◆ Description of the task ◆
Below are some records; reproduce them exactly.
----- Provided records -----
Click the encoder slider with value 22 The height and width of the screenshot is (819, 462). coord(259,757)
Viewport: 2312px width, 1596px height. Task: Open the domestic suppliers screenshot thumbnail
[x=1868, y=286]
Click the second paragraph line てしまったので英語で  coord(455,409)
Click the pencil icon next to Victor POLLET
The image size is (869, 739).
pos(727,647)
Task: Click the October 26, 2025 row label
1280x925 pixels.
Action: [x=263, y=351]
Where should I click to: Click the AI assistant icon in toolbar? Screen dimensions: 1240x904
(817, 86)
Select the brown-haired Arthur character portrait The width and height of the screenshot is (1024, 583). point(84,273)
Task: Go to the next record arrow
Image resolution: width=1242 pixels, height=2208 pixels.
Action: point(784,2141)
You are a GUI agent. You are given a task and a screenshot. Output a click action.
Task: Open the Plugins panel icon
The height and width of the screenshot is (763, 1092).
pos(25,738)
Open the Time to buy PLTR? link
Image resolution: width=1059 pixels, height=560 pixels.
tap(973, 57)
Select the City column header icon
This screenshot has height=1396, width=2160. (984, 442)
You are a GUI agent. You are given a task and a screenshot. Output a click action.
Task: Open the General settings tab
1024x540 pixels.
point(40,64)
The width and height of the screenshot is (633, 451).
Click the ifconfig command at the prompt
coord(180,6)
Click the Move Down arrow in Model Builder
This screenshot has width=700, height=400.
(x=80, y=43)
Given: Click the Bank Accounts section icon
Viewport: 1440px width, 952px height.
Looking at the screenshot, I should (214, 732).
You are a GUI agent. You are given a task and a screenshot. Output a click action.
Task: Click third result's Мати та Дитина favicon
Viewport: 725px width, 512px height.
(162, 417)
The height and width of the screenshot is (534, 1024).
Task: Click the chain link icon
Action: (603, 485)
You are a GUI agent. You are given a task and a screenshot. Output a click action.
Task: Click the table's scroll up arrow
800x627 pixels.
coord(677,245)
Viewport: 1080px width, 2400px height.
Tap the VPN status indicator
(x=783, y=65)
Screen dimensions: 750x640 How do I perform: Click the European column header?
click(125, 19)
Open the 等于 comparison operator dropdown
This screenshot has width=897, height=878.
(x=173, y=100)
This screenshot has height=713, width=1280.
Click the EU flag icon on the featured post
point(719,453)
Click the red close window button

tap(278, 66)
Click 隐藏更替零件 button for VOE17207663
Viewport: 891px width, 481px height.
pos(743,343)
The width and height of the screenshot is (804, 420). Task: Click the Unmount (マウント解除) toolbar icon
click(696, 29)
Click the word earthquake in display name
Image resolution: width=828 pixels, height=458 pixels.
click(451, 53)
-----
◆ Written reply ◆
Click the encoder slider with value 22 The height and width of the screenshot is (819, 462). coord(259,757)
Viewport: 2312px width, 1596px height. Task: Open the domestic suppliers screenshot thumbnail
[x=1868, y=286]
Click the second paragraph line てしまったので英語で  coord(455,409)
Click the pencil icon next to Victor POLLET
The image size is (869, 739).
pos(727,647)
Task: Click the October 26, 2025 row label
1280x925 pixels.
Action: [x=263, y=351]
Where should I click to: Click the AI assistant icon in toolbar? Screen dimensions: 1240x904
(817, 86)
Select the brown-haired Arthur character portrait The width and height of the screenshot is (1024, 583). point(84,273)
Task: Go to the next record arrow
Image resolution: width=1242 pixels, height=2208 pixels.
Action: point(784,2141)
You are a GUI agent. You are given a task and a screenshot. Output a click action.
Task: Open the Plugins panel icon
The height and width of the screenshot is (763, 1092).
pos(25,738)
Open the Time to buy PLTR? link
Image resolution: width=1059 pixels, height=560 pixels.
tap(973, 57)
Select the City column header icon
This screenshot has height=1396, width=2160. (984, 442)
You are a GUI agent. You are given a task and a screenshot. Output a click action.
Task: Open the General settings tab
1024x540 pixels.
point(40,64)
The width and height of the screenshot is (633, 451).
Click the ifconfig command at the prompt
coord(180,6)
Click the Move Down arrow in Model Builder
This screenshot has width=700, height=400.
(x=80, y=43)
Given: Click the Bank Accounts section icon
Viewport: 1440px width, 952px height.
Looking at the screenshot, I should (214, 732).
You are a GUI agent. You are given a task and a screenshot. Output a click action.
Task: Click third result's Мати та Дитина favicon
Viewport: 725px width, 512px height.
(162, 417)
The height and width of the screenshot is (534, 1024).
Task: Click the chain link icon
Action: (603, 485)
You are a GUI agent. You are given a task and a screenshot. Output a click action.
Task: Click the table's scroll up arrow
800x627 pixels.
coord(677,245)
Viewport: 1080px width, 2400px height.
Tap the VPN status indicator
(x=783, y=65)
Screen dimensions: 750x640 How do I perform: Click the European column header?
click(125, 19)
Open the 等于 comparison operator dropdown
This screenshot has width=897, height=878.
(x=173, y=100)
This screenshot has height=713, width=1280.
Click the EU flag icon on the featured post
point(719,453)
Click the red close window button

tap(278, 66)
Click 隐藏更替零件 button for VOE17207663
Viewport: 891px width, 481px height.
pos(743,343)
The width and height of the screenshot is (804, 420). Task: Click the Unmount (マウント解除) toolbar icon
click(696, 29)
Click the word earthquake in display name
Image resolution: width=828 pixels, height=458 pixels.
click(451, 53)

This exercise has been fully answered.